Цепь бежала скорее меня, я отстал. Я знал, что нельзя идти в атаку, стоя в полный рост, но мы обезумели. Ненависть к войне, к себе и усталость не позволяли думать о самосохранении.

Где-то влево в ольховых кустах заработал с редким стуком немецкий пулемет.

В тылу показалась группа австрийцев, спешащая к нам в плен.

Мы с разбегу вбежали в какую-то быстротекущую, почти опрокидывающую речку, сбили каких-то людей, которые хотели зацепиться и задержать нас, легши в завалы.

Потом пустая деревушка, с курами, бегающими по улицам. Кто-то стал ловить курицу. Нас осталось мало, большинство было выбито.

За деревней было еще проволочное заграждение, мы достигли его.

В этот момент оказалось, что у нас нет патронов. Полк расстрелял их, лежа в лесу. Я закричал: «Ложись окапываться». Мы были уже в глубоком прорыве.

В этот момент мне что-то согрело бок, и я почувствовал себя сбитым на землю. Вернее, даже почувствовал, что лежу на земле. Вскочил и опять закричал: «Окапывайтесь, сейчас будут патроны».

Я был ранен в живот навылет.

Казалось мне, что главное — уйти сейчас же отсюда. Хотя я знал, что раненному в живот нельзя шевелиться по крайней мере час-два, я пополз в тыл.

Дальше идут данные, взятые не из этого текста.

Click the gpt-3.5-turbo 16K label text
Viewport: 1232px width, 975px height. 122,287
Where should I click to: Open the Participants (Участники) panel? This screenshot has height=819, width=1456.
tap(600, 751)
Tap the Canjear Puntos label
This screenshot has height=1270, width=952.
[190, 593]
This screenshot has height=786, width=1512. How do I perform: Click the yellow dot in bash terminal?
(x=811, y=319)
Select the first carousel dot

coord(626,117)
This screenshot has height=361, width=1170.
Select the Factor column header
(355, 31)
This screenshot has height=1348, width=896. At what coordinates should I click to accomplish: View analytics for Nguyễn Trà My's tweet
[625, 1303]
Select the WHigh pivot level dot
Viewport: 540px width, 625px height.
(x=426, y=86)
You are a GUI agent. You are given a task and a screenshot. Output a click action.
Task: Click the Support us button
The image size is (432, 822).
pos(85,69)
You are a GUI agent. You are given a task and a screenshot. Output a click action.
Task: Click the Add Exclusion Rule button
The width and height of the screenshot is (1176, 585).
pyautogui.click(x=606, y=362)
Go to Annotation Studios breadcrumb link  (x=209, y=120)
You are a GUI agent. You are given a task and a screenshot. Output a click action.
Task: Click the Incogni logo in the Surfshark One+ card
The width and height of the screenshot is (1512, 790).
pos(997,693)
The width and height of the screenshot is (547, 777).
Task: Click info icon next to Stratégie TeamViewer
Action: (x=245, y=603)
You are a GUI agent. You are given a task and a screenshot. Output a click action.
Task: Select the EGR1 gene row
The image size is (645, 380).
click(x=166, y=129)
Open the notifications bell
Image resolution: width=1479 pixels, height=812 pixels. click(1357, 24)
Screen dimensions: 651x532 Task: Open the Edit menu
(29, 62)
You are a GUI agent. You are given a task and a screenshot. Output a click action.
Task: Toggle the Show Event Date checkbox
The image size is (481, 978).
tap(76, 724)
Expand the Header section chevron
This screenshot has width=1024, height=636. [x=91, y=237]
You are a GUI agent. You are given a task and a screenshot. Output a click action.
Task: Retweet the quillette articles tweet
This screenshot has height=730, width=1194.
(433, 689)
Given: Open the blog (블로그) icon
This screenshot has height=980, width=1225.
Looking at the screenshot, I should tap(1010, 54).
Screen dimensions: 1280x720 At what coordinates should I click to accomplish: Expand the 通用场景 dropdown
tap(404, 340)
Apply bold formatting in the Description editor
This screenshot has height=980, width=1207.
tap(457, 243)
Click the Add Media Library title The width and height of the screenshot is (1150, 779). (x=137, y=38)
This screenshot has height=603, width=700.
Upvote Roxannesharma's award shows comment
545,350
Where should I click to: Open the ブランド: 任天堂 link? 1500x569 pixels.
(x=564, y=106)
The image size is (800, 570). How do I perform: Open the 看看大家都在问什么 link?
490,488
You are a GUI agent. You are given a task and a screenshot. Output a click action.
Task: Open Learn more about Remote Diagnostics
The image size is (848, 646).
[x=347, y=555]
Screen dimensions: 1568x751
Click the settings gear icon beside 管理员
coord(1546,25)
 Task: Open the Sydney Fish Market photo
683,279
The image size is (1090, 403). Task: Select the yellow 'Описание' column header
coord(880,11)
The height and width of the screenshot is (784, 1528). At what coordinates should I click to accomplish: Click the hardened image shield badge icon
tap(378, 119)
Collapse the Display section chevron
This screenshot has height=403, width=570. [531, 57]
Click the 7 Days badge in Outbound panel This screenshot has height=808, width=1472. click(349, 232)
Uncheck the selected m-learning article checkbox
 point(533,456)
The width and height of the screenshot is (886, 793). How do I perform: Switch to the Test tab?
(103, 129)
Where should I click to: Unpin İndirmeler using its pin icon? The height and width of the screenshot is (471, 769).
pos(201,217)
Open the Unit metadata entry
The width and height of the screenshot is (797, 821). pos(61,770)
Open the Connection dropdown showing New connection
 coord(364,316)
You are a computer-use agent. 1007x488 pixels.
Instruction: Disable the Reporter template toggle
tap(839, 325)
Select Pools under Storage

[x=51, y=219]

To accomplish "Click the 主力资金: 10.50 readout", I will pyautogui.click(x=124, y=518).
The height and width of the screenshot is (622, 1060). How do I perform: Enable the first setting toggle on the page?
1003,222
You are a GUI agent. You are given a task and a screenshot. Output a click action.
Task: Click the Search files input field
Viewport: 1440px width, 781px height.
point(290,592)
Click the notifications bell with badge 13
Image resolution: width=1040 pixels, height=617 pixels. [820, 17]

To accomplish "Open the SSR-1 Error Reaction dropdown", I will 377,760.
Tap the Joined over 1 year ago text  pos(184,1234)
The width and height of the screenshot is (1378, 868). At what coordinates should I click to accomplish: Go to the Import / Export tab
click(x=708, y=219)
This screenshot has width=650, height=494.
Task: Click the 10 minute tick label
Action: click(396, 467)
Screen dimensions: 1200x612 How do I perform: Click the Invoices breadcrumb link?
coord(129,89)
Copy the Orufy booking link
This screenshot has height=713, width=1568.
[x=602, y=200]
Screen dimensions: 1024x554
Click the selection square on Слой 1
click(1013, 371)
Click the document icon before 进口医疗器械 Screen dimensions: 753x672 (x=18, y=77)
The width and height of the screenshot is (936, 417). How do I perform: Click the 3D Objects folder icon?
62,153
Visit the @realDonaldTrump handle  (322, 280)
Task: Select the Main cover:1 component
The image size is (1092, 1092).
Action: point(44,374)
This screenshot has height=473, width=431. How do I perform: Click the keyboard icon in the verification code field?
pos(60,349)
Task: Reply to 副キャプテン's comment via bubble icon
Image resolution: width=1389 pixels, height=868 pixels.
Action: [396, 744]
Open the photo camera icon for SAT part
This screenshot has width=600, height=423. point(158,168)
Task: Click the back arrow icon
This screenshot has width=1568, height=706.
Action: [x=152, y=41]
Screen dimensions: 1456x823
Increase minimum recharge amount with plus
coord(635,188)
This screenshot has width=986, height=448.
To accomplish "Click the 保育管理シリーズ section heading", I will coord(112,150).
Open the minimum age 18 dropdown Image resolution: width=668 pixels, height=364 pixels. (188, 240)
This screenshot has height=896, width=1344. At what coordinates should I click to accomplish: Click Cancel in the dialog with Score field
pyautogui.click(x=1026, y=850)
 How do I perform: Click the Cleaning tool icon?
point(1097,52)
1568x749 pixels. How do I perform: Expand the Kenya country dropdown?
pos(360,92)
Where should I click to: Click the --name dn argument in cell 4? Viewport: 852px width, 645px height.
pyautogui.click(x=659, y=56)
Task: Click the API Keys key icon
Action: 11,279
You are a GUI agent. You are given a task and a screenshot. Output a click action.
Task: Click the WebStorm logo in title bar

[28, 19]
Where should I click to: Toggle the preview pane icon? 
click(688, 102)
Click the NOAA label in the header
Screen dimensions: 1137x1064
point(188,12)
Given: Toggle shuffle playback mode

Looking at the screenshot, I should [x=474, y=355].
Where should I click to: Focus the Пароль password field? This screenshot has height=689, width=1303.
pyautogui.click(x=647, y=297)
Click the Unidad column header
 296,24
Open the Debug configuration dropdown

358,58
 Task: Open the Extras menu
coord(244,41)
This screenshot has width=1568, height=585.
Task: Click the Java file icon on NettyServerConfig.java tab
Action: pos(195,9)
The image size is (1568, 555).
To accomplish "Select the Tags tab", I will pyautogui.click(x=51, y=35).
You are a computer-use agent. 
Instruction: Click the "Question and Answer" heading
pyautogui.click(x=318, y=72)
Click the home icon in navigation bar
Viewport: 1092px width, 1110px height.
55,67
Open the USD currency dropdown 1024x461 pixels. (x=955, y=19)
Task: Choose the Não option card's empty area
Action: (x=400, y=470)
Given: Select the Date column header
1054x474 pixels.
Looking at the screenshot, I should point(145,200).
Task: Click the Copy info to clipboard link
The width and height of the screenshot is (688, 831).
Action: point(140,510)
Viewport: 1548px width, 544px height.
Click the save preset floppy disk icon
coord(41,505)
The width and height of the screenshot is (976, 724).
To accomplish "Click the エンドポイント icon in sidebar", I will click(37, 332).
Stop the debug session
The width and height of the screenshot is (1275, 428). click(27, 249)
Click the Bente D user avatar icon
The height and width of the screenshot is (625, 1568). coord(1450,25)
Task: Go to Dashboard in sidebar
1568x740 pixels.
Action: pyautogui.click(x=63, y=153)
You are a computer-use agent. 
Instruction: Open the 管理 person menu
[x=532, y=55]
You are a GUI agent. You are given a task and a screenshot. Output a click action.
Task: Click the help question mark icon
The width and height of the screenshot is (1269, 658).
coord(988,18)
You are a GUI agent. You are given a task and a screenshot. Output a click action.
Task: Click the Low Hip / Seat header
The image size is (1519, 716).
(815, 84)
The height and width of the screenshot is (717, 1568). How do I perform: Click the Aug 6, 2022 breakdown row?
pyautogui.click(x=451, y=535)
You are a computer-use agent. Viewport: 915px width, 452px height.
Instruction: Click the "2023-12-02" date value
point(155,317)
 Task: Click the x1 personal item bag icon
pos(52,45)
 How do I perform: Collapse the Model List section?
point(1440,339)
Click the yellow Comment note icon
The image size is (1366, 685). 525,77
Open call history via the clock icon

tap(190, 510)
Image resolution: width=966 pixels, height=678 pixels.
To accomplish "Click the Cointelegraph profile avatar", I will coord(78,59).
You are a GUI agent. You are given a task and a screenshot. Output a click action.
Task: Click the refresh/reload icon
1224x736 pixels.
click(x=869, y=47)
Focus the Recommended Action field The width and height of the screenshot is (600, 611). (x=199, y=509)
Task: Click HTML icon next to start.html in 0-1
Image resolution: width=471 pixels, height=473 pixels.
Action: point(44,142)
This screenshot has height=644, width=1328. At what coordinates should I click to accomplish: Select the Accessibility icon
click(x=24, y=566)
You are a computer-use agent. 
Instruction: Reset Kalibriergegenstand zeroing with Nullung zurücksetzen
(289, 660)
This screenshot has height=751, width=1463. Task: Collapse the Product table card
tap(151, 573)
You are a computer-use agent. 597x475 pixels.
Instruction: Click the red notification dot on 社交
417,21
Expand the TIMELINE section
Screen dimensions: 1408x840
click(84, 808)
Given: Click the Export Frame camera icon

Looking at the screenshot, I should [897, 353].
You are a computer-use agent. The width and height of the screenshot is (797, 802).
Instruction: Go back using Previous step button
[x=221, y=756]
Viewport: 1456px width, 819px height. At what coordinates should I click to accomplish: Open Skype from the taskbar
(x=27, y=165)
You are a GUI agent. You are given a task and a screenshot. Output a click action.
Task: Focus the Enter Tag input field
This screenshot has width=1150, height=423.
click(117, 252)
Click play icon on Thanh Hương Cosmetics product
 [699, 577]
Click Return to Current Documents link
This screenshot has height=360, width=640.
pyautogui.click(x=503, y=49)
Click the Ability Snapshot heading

Мне хотелось уйти из-под пулеметов.

Я мечтал не о Петербурге, не о деревне Лодзяны. Каждое место, хотя бы в трех шагах отсюда, казалось мне желанным.

Я полз и был счастлив. Пали ручьи в реки, пала в море река, я донес свою ношу.

Я снял пояс, бросил винтовку, хотя это и дурной тон для раненого.

Какой-то раненный в ногу солдат дал мне в шагах ста от боя бинт, снятый с убитого, и перевязал меня. Крови было мало. Так, пятнышко.

С ним мы ползли до речки и говорили друг другу все время ласковые слова.

До Лодзян было далеко-далеко.

За речкой уже были носильщики-санитары с палками от носилок на плечах.

Они сложили носилки, положили меня на них, покрыли и понесли вчетвером на плечах.

Мне было холодно, я вымок в речках. С трудом шли носильщики, вдавливая ноги в воду в быстро бегущей речке. Я ни о чем не думал. Было почти тепло. Только темно. Вечер.

Когда несут на плечах раненого, то он, лежа в обвиснувшей холстине, не видит почти ничего, кроме деревьев и неба. Мимо неба проносят всех.

Шли тропинками, потому что по шоссе австриец крыл артиллерией.

Принесли на перевязочный пункт.

Он был завален ранеными. Весь пол был занят. Меня положили у входа, но перенесли скоро, я считался раненным очень тяжело.